=== Excerpt provided ===
Despite several months of lockdown and travel restrictions, investments in Israel’s tech sector continued to be strong in the first half of the year, which may indicate that investors “are anticipating the new digital age, and are increasing their investments in tech accordingly,” the paper said.
Equity investments in tech firms totaled $4.59 billion in the first half of the year, compared to $3.45 billion in the first half of 2019, SNC data shows, and of $7.64 billion for the full year 2019.
This would be “consistent with the K-shaped economic recovery, in which the tech sector worldwide recovers strongly, while the rest of the global economy struggles for a much longer period.”
High uncertainty, disconnect is a worry
Even so, uncertainty regarding future investments remains high, the report said. And because Israel’s tech sector is highly dependent on foreign investors, mainly from the US, in times of crisis Israel is vulnerable because “investors tend to increase their home bias.” Travel restrictions imposed by the coronavirus make decision making from afar harder.
Israel should thus use this current crisis as an opportunity to reduce its dependence on foreign capital, by trying to attract local institutional investors “and encouraging Israeli savings to be invested in Israel’s economic engine – its tech sector,” SNC said. Because of the high risks associated with investing in startups, Israeli institutional investors that are in charge of investing the pension and savings funds of Israelis have traditionally largely steered clear of the tech sector.
The authors of the report also warn of a “disconnect” between the nation’s booming tech sector and the rest of the economy, which can lead to growing resentment toward the sector in some circles.
“We began to see the telltale signs during the early stages of the pandemic, when support programs for high-tech companies were met with hostility by the general public,” the authors said. This could lead to “populist legislation” that could seek to curb foreigners from what could be perceived as “grabbing up all of the talent without sharing the profits.”
“This scenario is a serious threat to the sector’s sustainability and to the Israeli economy that depends heavily on the sector,” the authors said.
“The Israeli innovation ecosystem once thrived on a fruitful public-private partnership. But as the high-tech industry grew, it became more global and less Israeli, and that partnership has eroded,” they said.
In the new digital age, post-pandemic, a new partnership should be formed by making sure savings of the local population are invested in the tech sector, by strengthening the tech companies’ efforts to hire underrepresented populations and by connecting traditional Israeli businesses to advanced tech solutions, to bring everyone on board.
“All of these solutions can result in a new equilibrium that is mutually beneficial for Israeli high-tech and the rest of society,” the authors said.
The authors of the report show that over the past decade Israel has been a pioneer in adapting new technologies, faster than other tech ecosystems and has applied them across a wide variety of industries. These include artificial intelligence (AI), augmented reality (AR), autonomous technologies, big data and internet of things (IoT), which give it a global edge, the statement said.
The nation is also a leader in a variety of technologies that will become even more important in the post pandemic era – including cybersecurity, digital health, fintech, industry 4.0, and agri-food-tech.

=== Listed records ===
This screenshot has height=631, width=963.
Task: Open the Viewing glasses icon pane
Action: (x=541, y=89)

--

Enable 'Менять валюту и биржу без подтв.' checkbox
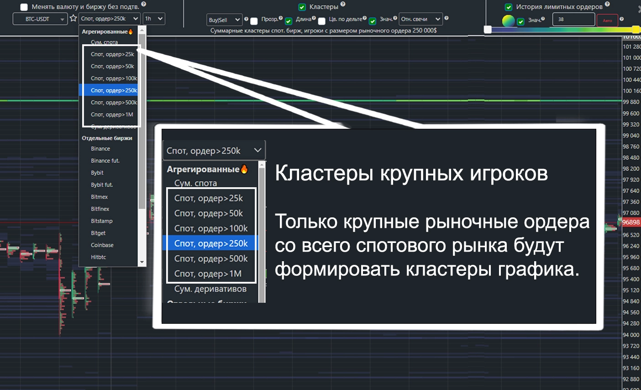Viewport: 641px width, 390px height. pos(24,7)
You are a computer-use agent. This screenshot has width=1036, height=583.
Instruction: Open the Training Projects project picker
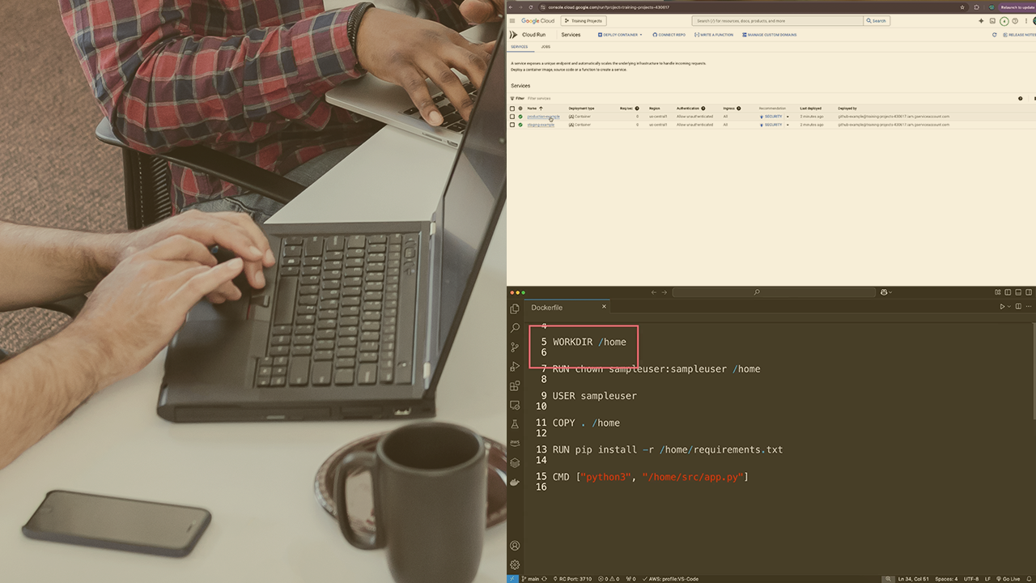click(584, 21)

=== Work instructions ===
1. Summarize the excerpt on Israel's tech sector in two sentences.
2. Please copy the excerpt on Israel's tech sector from "In the new digital" to "everyone on board.".

=== Results for each task ===
1. Despite lockdowns and travel restrictions, equity investments in Israeli tech firms reached $4.59 billion in the first half of the year, up from $3.45 billion in the first half of 2019. SNC's report warns, however, that uncertainty remains high because the sector depends heavily on foreign investors, mainly from the US, and that a "disconnect" between the booming tech sector and the rest of the economy calls for a new partnership: investing local savings in tech, hiring underrepresented populations, and connecting traditional businesses to advanced tech solutions.

2.
In the new digital age, post-pandemic, a new partnership should be formed by making sure savings of the local population are invested in the tech sector, by strengthening the tech companies’ efforts to hire underrepresented populations and by connecting traditional Israeli businesses to advanced tech solutions, to bring everyone on board.